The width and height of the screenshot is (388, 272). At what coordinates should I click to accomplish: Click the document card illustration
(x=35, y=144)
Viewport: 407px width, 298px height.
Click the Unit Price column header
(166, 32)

* * *

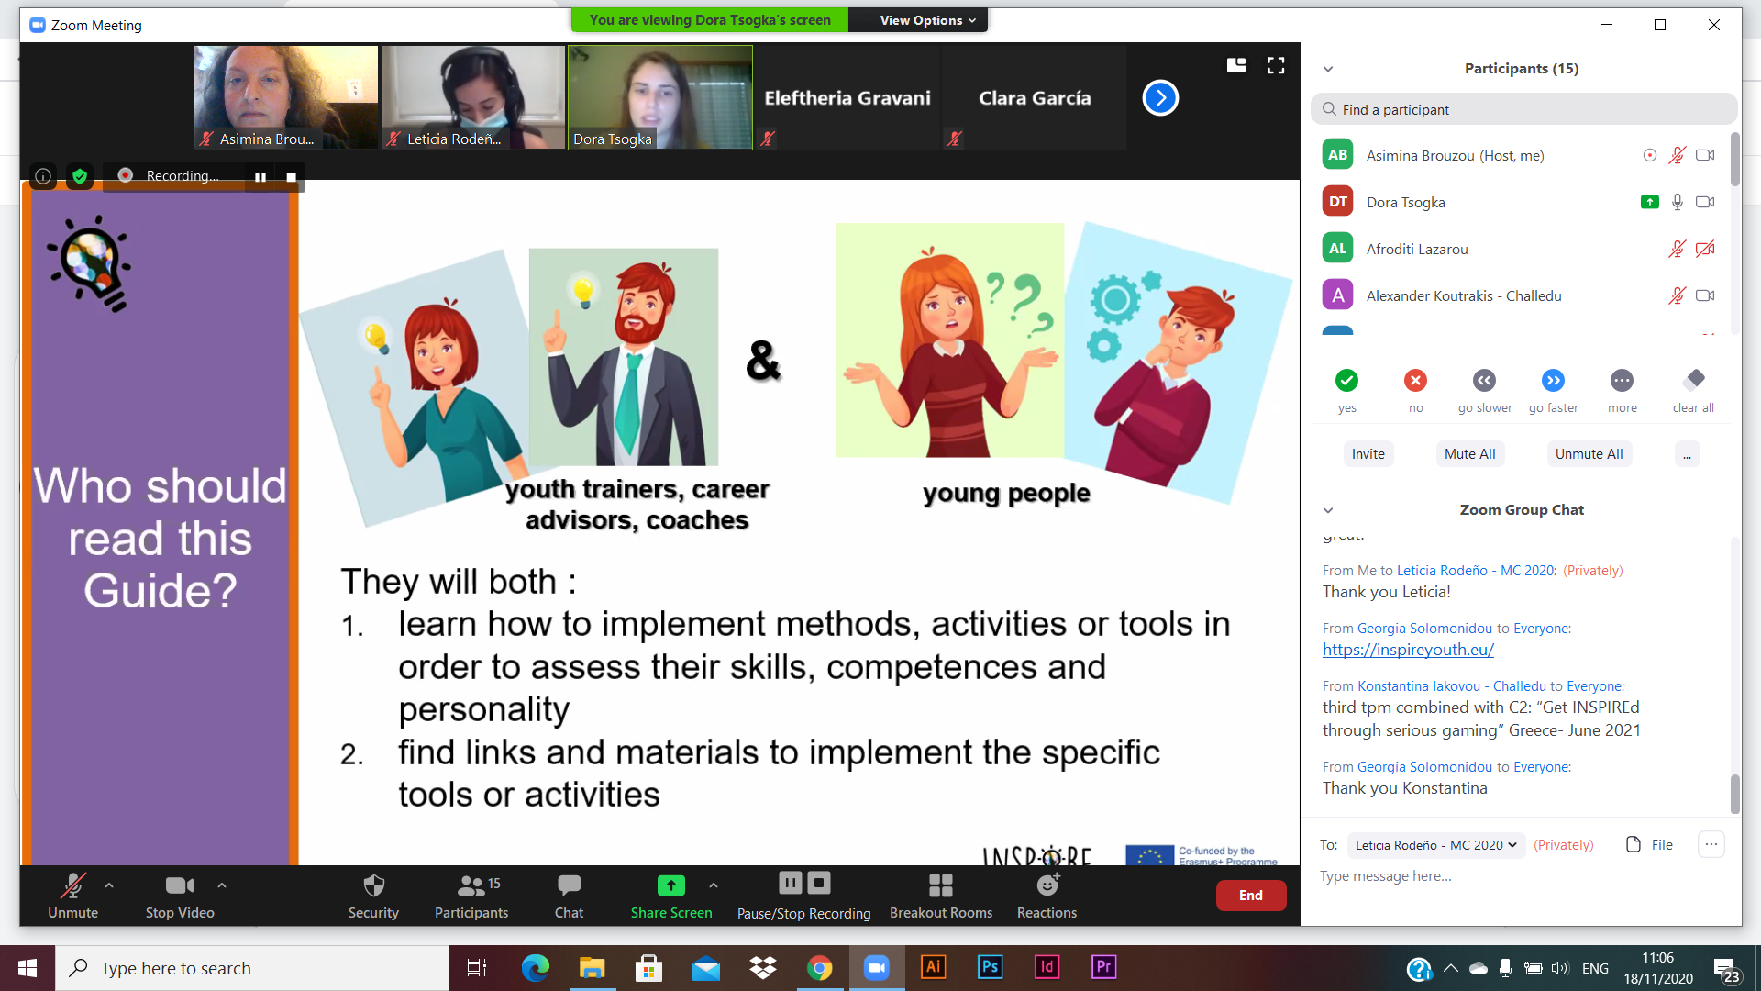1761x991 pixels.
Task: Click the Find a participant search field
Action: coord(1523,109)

---

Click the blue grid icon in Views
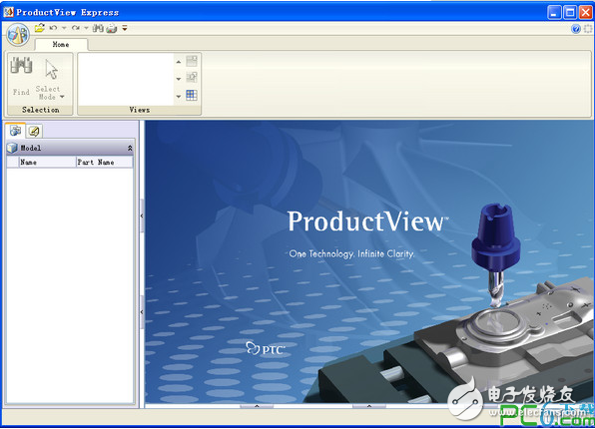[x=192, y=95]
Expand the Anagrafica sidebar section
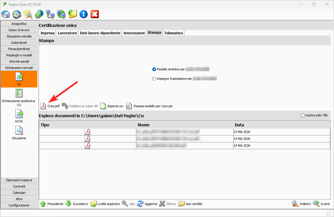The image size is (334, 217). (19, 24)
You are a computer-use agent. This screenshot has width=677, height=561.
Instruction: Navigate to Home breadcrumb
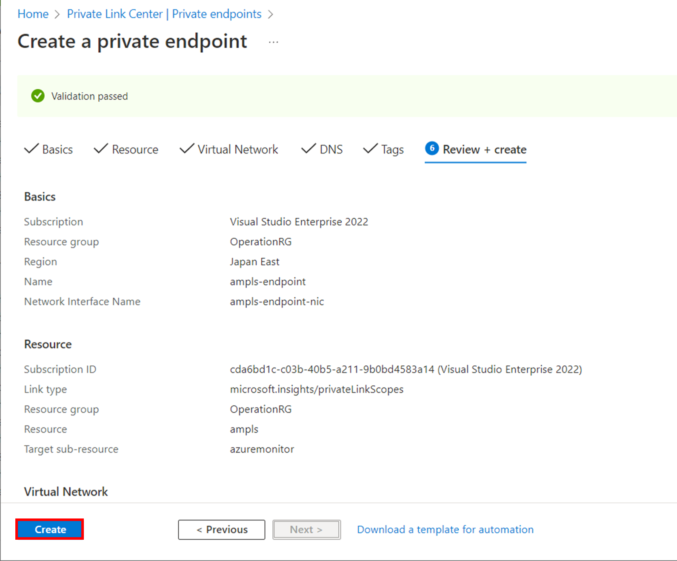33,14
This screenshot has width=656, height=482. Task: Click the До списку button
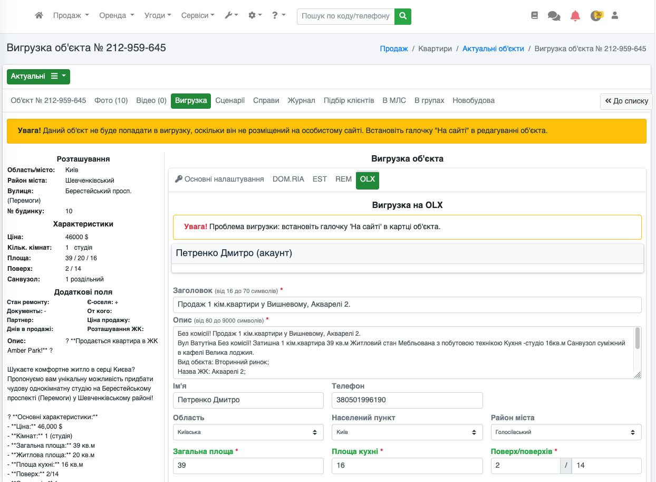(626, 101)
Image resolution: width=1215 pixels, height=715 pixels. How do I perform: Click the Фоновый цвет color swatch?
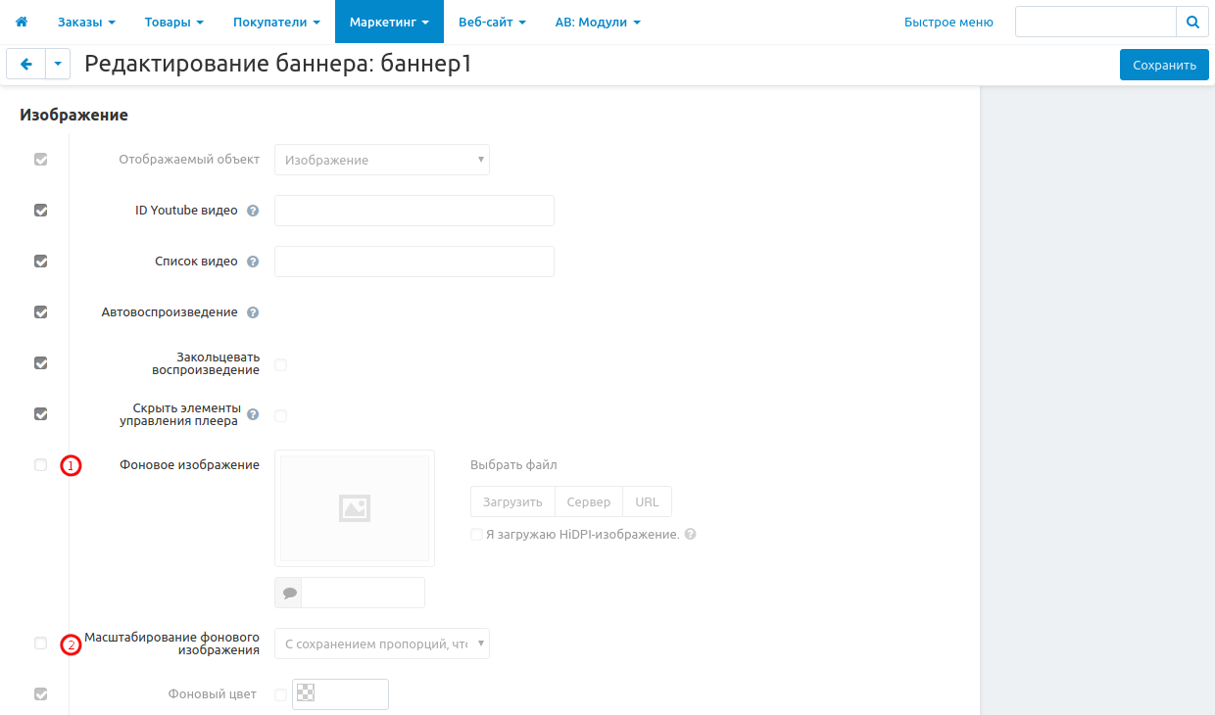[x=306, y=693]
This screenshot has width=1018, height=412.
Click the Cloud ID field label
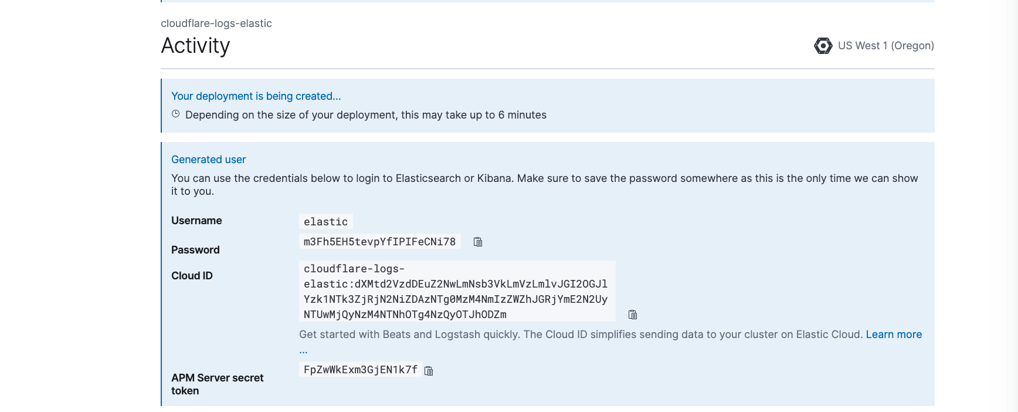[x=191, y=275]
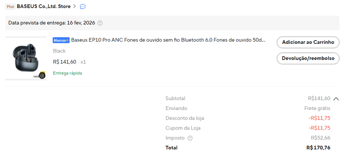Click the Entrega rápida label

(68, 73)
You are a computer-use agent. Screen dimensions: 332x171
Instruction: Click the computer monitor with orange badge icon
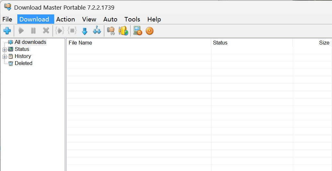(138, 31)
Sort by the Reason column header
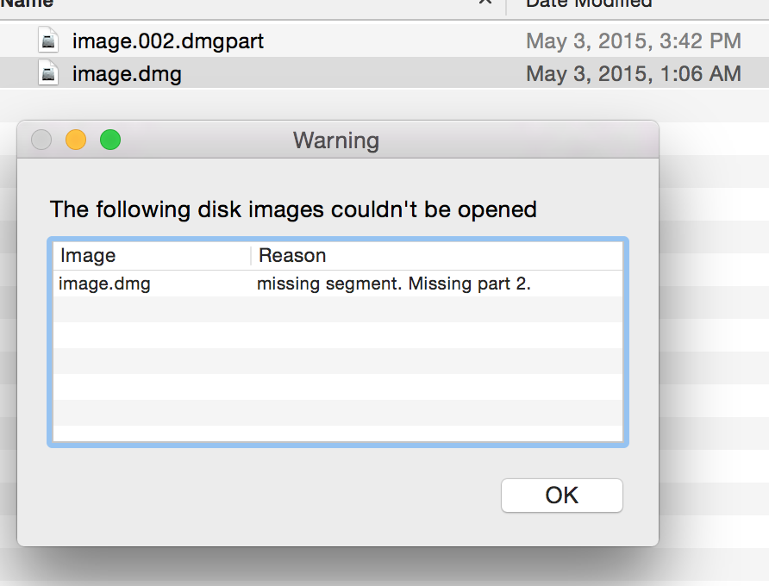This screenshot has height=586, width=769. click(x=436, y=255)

▶ [Problem description]:
Where does the word "agent" appear in the listing above? Copy every line that holds it.

▶ [Result]:
You are a computer-use agent. This screenshot has width=677, height=561.
You are a computer-use agent. Screen dimensions: 332x171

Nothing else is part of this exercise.